Data provided -
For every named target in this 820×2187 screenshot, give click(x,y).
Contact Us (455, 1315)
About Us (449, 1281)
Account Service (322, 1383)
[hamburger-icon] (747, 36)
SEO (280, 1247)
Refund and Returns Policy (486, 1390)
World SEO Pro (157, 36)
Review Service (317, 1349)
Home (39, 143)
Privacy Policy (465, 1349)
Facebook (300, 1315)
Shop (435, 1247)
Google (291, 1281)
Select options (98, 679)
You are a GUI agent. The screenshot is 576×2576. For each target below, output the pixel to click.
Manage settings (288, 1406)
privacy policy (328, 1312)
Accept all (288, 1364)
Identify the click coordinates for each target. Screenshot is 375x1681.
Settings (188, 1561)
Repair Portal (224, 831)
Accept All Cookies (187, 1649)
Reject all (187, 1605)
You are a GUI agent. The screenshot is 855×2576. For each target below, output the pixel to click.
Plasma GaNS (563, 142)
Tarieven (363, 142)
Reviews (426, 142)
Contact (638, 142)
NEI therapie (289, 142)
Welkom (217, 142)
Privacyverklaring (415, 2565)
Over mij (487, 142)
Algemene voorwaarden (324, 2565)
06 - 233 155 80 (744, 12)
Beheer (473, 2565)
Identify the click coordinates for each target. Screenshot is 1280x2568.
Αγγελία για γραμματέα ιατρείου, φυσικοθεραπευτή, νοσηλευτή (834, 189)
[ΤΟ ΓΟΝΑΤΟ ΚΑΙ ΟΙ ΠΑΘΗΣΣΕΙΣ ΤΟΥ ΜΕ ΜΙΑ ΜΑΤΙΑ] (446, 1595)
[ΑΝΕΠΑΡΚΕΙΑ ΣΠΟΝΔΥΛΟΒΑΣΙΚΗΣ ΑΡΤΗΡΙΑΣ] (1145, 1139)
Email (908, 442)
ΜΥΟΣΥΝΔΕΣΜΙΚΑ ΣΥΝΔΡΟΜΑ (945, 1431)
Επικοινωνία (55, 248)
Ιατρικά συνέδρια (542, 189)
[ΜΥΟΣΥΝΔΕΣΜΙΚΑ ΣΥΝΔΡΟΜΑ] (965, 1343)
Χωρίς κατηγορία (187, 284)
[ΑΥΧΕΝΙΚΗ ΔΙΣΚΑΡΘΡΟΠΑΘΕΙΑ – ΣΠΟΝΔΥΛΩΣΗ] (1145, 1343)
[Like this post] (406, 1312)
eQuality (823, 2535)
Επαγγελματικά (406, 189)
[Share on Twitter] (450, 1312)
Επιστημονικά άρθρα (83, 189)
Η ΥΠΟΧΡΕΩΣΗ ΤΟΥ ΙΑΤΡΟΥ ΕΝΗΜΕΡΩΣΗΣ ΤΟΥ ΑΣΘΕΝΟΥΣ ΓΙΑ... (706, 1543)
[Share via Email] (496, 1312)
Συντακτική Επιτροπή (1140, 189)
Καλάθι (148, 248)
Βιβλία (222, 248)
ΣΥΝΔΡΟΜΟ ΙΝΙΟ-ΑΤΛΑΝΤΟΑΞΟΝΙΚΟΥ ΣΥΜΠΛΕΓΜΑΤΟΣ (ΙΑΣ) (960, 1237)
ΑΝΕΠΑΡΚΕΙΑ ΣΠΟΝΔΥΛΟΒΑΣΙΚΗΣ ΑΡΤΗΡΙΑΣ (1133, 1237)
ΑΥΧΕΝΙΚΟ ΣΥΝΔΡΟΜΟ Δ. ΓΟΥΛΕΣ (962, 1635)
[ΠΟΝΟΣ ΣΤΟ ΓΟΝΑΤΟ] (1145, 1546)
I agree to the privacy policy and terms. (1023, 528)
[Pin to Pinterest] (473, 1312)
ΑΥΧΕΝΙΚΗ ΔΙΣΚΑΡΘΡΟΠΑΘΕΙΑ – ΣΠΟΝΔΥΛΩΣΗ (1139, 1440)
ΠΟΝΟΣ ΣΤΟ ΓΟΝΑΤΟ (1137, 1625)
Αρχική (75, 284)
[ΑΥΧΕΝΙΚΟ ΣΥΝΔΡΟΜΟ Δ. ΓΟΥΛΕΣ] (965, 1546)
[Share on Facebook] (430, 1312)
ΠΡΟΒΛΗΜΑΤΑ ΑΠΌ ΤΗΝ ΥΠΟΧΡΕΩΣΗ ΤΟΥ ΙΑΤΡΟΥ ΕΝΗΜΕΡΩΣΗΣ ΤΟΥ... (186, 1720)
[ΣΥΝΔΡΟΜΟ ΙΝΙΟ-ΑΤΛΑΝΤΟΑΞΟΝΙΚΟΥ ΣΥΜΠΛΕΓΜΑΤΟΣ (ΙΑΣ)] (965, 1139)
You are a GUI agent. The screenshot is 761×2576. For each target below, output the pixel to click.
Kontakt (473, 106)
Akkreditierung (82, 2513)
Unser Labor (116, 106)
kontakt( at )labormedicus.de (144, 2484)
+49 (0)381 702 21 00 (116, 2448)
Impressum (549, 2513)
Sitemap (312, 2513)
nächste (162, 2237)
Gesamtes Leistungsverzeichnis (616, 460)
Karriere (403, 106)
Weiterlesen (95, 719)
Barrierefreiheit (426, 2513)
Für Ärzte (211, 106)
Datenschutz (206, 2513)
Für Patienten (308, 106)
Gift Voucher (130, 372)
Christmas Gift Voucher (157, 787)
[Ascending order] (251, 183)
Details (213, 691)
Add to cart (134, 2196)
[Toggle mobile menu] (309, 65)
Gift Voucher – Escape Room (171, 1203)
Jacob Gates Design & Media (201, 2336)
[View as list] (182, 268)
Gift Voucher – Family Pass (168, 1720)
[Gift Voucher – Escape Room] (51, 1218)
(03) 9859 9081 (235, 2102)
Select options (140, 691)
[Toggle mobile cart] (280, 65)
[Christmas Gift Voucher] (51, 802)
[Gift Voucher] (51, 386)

Work instruction -
Write out each line above that contains the word "ΓΟΝΑΤΟ".

Expected answer -
[ΤΟ ΓΟΝΑΤΟ ΚΑΙ ΟΙ ΠΑΘΗΣΣΕΙΣ ΤΟΥ ΜΕ ΜΙΑ ΜΑΤΙΑ] (446, 1595)
[ΠΟΝΟΣ ΣΤΟ ΓΟΝΑΤΟ] (1145, 1546)
ΠΟΝΟΣ ΣΤΟ ΓΟΝΑΤΟ (1137, 1625)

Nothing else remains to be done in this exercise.